The recent release of over 200 million predicted protein structures by DeepMind’s AlphaFold 2, in collaboration with the European Institute of Bioinformatics, has ushered in a new era of protein research. Here I’m presenting a summary of findings from two groundbreaking papers published in Nature this week, which delve into the depths of this protein universe. These papers employ innovative clustering algorithms, structural comparisons, and other adaptations of existing tools to work on large data volumes, to shed light on the structural diversity, evolutionary relationships, and functional potential of proteins at an unprecedented scale.
Proteins are the workhorses of biology, governing a myriad of cellular processes, from energy generation to cell division. While the sequencing of proteins has burgeoned over the years, thanks to advances in genomics, the determination of their 3D structures has lagged behind due to the dearth of scalable experimental methods. However, with the advent of AlphaFold 2, a revolutionary AI system developed by DeepMind, the landscape of protein structure prediction has been transformed.
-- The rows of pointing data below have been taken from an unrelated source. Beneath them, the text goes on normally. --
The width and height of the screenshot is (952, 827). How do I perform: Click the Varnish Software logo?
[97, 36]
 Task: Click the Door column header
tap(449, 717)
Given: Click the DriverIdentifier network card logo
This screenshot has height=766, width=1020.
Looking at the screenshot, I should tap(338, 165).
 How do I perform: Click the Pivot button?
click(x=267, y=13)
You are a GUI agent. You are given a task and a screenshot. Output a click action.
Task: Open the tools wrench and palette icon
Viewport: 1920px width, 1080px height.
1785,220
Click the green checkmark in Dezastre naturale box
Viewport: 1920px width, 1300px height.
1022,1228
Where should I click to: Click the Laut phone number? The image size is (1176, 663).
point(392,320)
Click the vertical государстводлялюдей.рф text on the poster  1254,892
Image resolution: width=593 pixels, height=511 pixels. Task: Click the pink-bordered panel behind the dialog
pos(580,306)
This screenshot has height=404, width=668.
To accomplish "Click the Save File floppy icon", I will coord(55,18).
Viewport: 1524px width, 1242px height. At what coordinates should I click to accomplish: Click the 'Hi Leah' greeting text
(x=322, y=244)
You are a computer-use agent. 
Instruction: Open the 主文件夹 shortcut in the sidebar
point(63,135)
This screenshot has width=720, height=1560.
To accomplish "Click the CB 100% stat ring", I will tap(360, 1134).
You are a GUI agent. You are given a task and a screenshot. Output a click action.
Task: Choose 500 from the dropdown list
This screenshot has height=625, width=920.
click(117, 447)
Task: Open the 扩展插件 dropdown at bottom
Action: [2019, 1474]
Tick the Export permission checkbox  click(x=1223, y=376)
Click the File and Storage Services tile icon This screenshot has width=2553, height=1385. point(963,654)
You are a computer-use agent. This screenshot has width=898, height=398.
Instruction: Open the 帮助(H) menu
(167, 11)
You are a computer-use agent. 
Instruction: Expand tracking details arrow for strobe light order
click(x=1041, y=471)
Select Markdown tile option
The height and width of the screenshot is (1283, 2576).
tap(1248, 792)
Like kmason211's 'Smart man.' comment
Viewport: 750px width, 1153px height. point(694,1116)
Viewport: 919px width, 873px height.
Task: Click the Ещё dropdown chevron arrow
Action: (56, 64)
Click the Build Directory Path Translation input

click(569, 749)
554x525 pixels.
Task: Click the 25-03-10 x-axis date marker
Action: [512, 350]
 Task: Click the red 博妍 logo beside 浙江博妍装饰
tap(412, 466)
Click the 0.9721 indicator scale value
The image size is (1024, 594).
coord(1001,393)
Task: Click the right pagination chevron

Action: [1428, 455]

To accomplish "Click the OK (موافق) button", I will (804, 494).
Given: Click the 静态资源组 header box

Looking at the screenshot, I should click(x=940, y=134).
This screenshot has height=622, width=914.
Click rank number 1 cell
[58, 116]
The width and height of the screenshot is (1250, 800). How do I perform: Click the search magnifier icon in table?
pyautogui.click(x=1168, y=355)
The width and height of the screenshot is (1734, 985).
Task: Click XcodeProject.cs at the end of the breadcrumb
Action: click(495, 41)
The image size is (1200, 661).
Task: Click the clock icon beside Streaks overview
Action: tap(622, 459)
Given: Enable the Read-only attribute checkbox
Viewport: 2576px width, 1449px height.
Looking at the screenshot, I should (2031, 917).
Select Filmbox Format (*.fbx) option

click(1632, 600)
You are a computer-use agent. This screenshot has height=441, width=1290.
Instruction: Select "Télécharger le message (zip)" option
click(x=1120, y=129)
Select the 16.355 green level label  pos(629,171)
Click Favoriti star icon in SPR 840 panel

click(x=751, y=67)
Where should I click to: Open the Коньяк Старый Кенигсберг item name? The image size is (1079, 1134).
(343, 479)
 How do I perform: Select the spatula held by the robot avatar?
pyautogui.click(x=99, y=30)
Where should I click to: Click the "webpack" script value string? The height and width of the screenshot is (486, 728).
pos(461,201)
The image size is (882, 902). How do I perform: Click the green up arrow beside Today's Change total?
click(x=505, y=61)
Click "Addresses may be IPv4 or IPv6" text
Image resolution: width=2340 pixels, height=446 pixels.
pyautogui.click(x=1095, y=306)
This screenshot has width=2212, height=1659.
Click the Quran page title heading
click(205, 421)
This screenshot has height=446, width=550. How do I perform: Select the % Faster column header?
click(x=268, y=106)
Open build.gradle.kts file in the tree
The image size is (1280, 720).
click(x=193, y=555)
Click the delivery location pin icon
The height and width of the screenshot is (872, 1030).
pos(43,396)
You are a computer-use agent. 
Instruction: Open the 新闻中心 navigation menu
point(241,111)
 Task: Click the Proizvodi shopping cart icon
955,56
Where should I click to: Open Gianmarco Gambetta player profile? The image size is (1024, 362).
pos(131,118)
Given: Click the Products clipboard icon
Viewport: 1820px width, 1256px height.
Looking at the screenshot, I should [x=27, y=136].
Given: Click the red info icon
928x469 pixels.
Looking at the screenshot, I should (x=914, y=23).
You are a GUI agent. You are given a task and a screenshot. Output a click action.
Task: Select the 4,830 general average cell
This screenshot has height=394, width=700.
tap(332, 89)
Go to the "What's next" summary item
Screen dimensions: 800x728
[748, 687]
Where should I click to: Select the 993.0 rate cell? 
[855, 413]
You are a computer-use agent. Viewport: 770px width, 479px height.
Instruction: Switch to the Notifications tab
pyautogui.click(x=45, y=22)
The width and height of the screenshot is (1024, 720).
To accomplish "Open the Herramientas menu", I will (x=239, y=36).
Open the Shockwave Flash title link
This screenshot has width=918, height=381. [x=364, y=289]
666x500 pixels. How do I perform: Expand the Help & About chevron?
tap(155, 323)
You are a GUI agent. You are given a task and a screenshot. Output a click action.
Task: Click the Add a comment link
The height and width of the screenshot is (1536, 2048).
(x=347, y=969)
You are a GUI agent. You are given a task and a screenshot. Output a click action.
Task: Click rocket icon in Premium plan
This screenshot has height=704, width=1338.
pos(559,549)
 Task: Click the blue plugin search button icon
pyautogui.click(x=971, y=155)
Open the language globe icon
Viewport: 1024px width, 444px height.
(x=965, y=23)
The AlphaFold Protein Structure Database (AFDB) now houses an astounding 200 million predicted protein structures, marking a milestone in computational biology.
Now, just this week actually, two groups of authors write in Nature to report how to utilize AlphaFold 2’s protein models to unlock new insights into the protein universe. These studies leverage innovative versions of existing tools adapted to the huge volume of data in the AFDB; for example, modern versions of clustering algorithms and methods for structural comparisons. With these adapted tools the works explore the vast expanse of protein structures, their evolutionary origins, and their functional implications.